Security Through Signatures

Some dangers are easily hidden in plain sight. Consider an unlabeled three-ounce bottle of clear liquid: it could be water, it could be rubbing alcohol, or it could be something more hazardous. Is it safe to be shipped through the mail? Or taken aboard an airplane? Certain chemicals can be toxic if released into the air, so somehow the bottle’s contents need to be verified without removing the lid. Although current detection techniques are doing the job, recent advances in identifying chemicals by studying their atomic interactions could usher in a new level of scrutiny. 

In 2010, Los Alamos physicist Michelle Espy and her team made headlines when they introduced a method of scanning travel bottles for liquid explosives using ultralow-field nuclear magnetic resonance (ULF-NMR). Nuclear magnetic resonance can be used to characterize atoms in molecules by measuring the response of their nuclei to a magnetic field. Although the two-step process was ultimately too slow for the impatient passenger queues at airport security, the team was onto something: small, portable, low-field magnets can be useful for detecting specific chemical compounds, and sometimes they can be even more useful than their high-field cousins.

In traditional NMR, strong magnetic fields cause the nuclei of atoms to align with the field. Then, a weaker oscillating magnetic field is applied to search for a resonant response from the nuclei, which occurs at an oscillation frequency that’s specific to the material being probed.

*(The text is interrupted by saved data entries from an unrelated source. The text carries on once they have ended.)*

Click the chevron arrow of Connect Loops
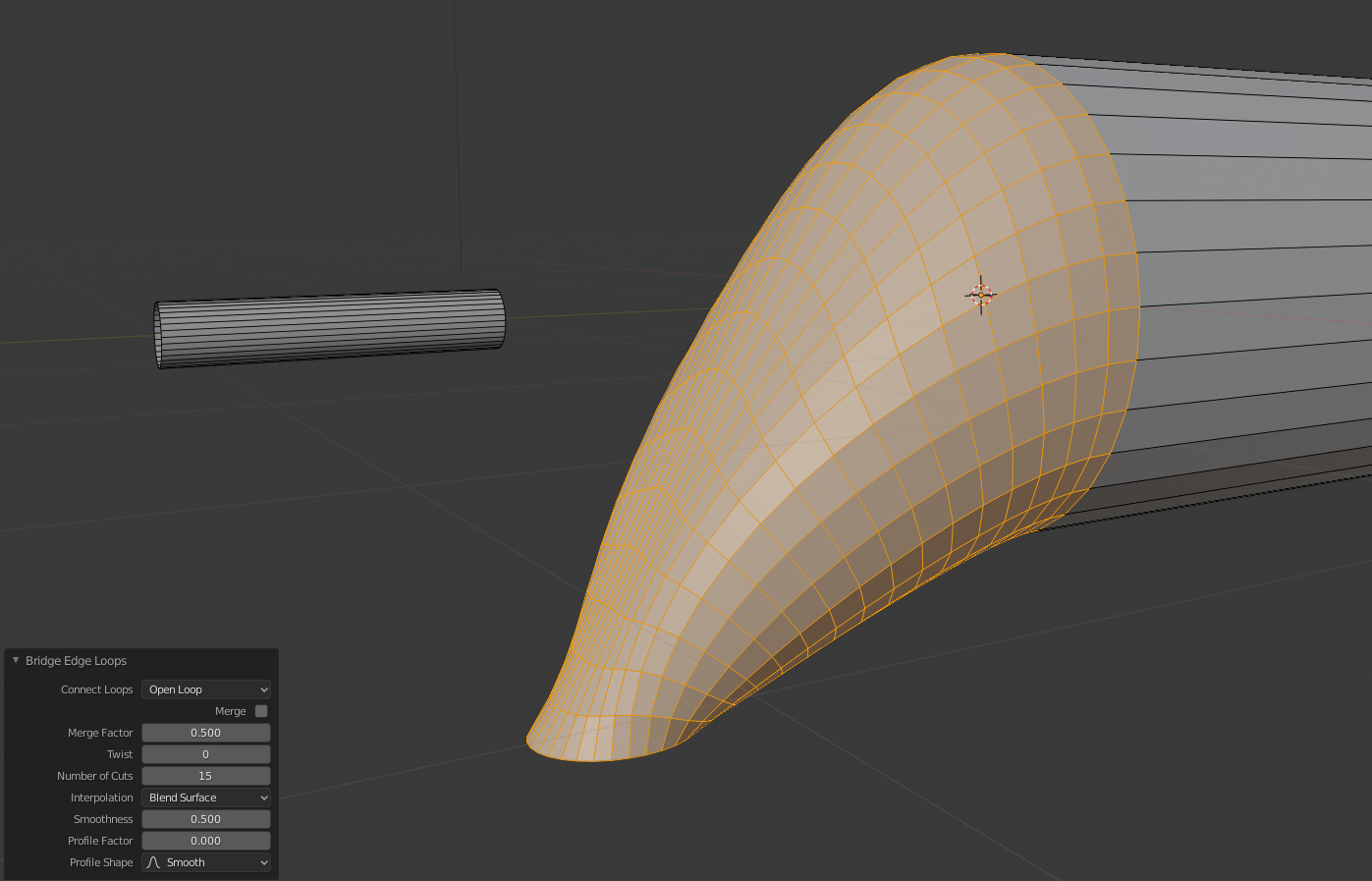 coord(263,689)
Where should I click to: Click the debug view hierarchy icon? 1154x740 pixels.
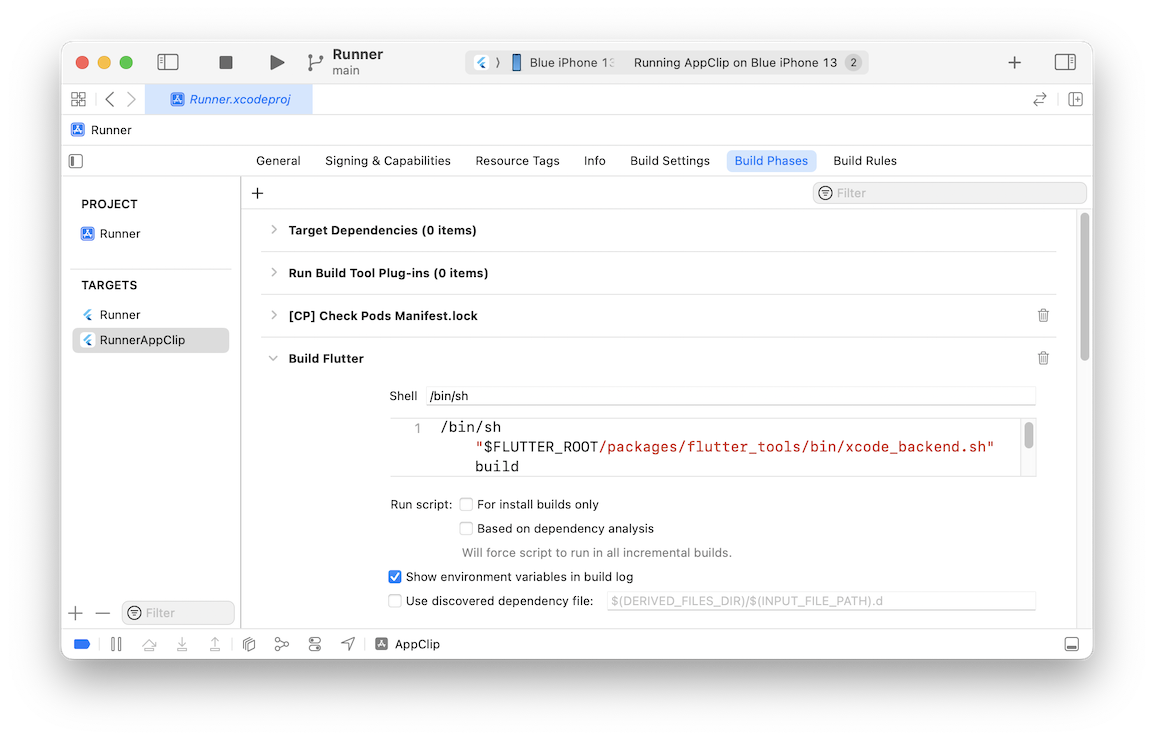coord(250,644)
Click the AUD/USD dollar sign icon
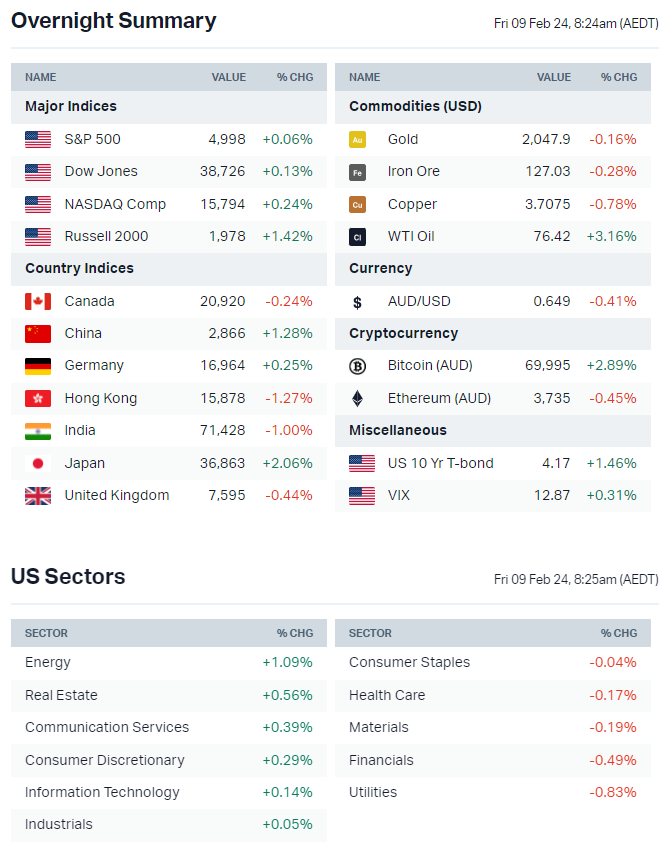This screenshot has height=843, width=670. [358, 302]
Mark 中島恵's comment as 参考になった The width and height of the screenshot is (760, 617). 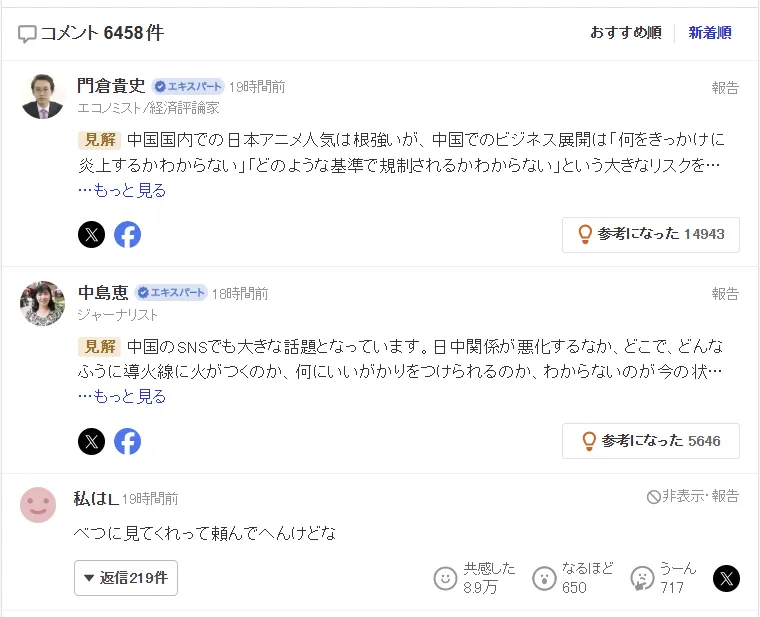651,441
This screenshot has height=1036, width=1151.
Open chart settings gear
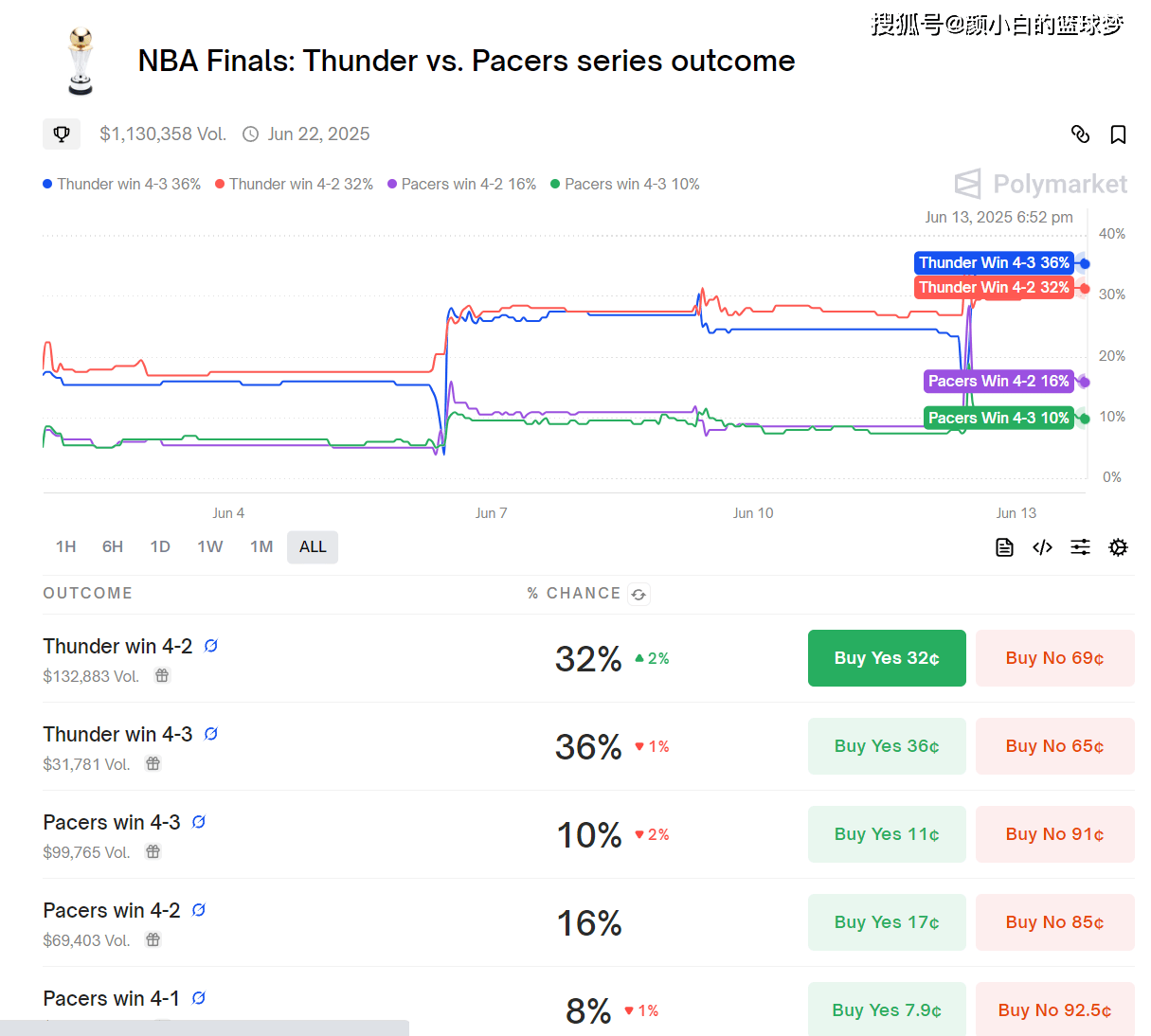(x=1118, y=547)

Varying the strength of the primary (static) magnetic field can cause the nuclei to resonate at different frequencies depending on their exact chemical environment—a phenomenon referred to as chemical shift. These patterns of resonances can be used to identify the atoms in chemical compounds, but at very low magnetic fields, the chemical shift disappears and the signals get lumped together in a very narrow frequency range. However, upon closer examination, Espy and colleague Bob Williams discovered that for some compounds, the frequency signals are actually quite distinctive. 

“We found that molecules containing a few specific elements have a unique fingerprint,” says Espy. And the fingerprints they discovered are especially helpful. Using fertilizers, insecticides, and related materials as surrogates, Espy, Williams, and their colleagues have used ULF-NMR to rapidly (less than 8 seconds) identify the fingerprints of chemical-threat agents in TSA-approved travel bottles, as part of a project supported by the Department of Homeland Security’s Science and Technology Directorate through an interagency agreement with Los Alamos. 

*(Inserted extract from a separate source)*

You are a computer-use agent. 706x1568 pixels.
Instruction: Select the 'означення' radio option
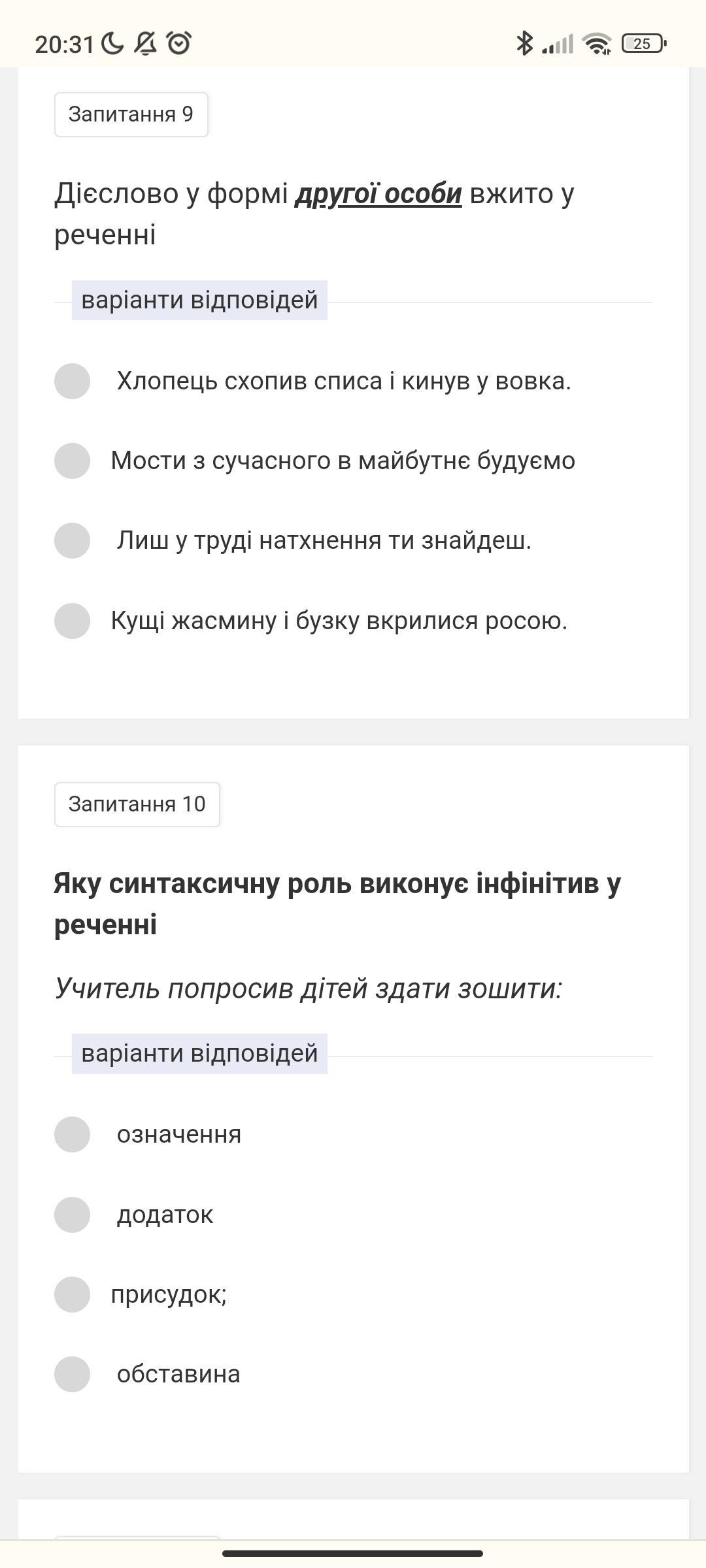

These characteristic signals are caused by a phenomenon referred to as J-coupling, which happens when the nuclei of neighboring atoms in molecules begin to interact, or couple, with each other when the magnetic field is applied. For instance, one may expect a compound containing two hydrogen-carbon bonds to show two distinct hydrogen signal peaks, but if they are coupled, the peaks will instead split into four smaller ones. What’s fascinating is that although high magnetic fields can detect these unique J-coupled signatures, they are much richer at very low field—in fact, the lower the better.

“Using advanced electronics that are now available, we are able to see these interactions using only the earth’s 50-microtesla magnetic field,” says Williams, a bio-organic chemist. (A magnetic field of 50 microteslas is tens of thousands of times weaker than that used by a typical medical MRI machine.)

Williams explains that although J-coupling has been used for many years to determine chemical structures, it has never before been done with magnetic fields this low. Low fields mean smaller magnets and the potential for a whole new level of portable chemical detection.